Each record below should be written out again exactly as given.

→ **Given data**

____________________

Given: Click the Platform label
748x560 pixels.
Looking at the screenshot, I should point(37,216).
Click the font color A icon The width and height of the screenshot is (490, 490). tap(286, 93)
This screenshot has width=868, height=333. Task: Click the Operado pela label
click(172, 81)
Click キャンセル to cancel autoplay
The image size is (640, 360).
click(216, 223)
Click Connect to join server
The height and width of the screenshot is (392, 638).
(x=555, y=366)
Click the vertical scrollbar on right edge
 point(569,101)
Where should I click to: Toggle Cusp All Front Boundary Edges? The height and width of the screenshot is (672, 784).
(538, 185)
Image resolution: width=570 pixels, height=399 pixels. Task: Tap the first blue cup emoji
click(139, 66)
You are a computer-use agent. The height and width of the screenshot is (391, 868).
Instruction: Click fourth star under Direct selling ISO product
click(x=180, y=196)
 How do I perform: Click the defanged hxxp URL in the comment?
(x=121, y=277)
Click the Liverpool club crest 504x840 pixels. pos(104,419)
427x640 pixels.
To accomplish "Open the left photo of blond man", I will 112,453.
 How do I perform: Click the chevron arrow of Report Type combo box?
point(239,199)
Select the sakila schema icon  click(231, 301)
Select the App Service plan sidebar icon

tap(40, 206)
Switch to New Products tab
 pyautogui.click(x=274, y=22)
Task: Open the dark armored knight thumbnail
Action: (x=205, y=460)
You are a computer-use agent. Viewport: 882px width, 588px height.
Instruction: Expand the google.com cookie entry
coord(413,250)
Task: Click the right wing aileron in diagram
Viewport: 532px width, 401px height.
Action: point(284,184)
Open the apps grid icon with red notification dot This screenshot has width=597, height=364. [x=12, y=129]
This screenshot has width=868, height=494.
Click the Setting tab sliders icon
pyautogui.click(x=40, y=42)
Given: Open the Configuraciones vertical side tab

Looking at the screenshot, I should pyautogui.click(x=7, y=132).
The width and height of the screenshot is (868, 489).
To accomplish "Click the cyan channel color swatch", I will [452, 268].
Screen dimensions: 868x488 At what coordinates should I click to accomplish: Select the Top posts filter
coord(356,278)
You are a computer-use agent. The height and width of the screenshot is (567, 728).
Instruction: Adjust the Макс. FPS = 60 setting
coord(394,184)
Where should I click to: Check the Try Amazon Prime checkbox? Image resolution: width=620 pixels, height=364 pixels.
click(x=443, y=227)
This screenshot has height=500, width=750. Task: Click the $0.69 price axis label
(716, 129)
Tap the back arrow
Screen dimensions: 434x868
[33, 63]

____________________

→ **Exercise answer**
Given: Click the Platform label
748x560 pixels.
Looking at the screenshot, I should point(37,216).
Click the font color A icon The width and height of the screenshot is (490, 490). tap(286, 93)
This screenshot has width=868, height=333. Task: Click the Operado pela label
click(172, 81)
Click キャンセル to cancel autoplay
The image size is (640, 360).
click(216, 223)
Click Connect to join server
The height and width of the screenshot is (392, 638).
(x=555, y=366)
Click the vertical scrollbar on right edge
 point(569,101)
Where should I click to: Toggle Cusp All Front Boundary Edges? The height and width of the screenshot is (672, 784).
(538, 185)
Image resolution: width=570 pixels, height=399 pixels. Task: Tap the first blue cup emoji
click(139, 66)
You are a computer-use agent. The height and width of the screenshot is (391, 868).
Instruction: Click fourth star under Direct selling ISO product
click(x=180, y=196)
 How do I perform: Click the defanged hxxp URL in the comment?
(x=121, y=277)
Click the Liverpool club crest 504x840 pixels. pos(104,419)
427x640 pixels.
To accomplish "Open the left photo of blond man", I will 112,453.
 How do I perform: Click the chevron arrow of Report Type combo box?
point(239,199)
Select the sakila schema icon  click(231, 301)
Select the App Service plan sidebar icon

tap(40, 206)
Switch to New Products tab
 pyautogui.click(x=274, y=22)
Task: Open the dark armored knight thumbnail
Action: (x=205, y=460)
You are a computer-use agent. Viewport: 882px width, 588px height.
Instruction: Expand the google.com cookie entry
coord(413,250)
Task: Click the right wing aileron in diagram
Viewport: 532px width, 401px height.
Action: point(284,184)
Open the apps grid icon with red notification dot This screenshot has width=597, height=364. [x=12, y=129]
This screenshot has width=868, height=494.
Click the Setting tab sliders icon
pyautogui.click(x=40, y=42)
Given: Open the Configuraciones vertical side tab

Looking at the screenshot, I should pyautogui.click(x=7, y=132).
The width and height of the screenshot is (868, 489).
To accomplish "Click the cyan channel color swatch", I will [452, 268].
Screen dimensions: 868x488 At what coordinates should I click to accomplish: Select the Top posts filter
coord(356,278)
You are a computer-use agent. The height and width of the screenshot is (567, 728).
Instruction: Adjust the Макс. FPS = 60 setting
coord(394,184)
Where should I click to: Check the Try Amazon Prime checkbox? Image resolution: width=620 pixels, height=364 pixels.
click(x=443, y=227)
This screenshot has height=500, width=750. Task: Click the $0.69 price axis label
(716, 129)
Tap the back arrow
Screen dimensions: 434x868
[33, 63]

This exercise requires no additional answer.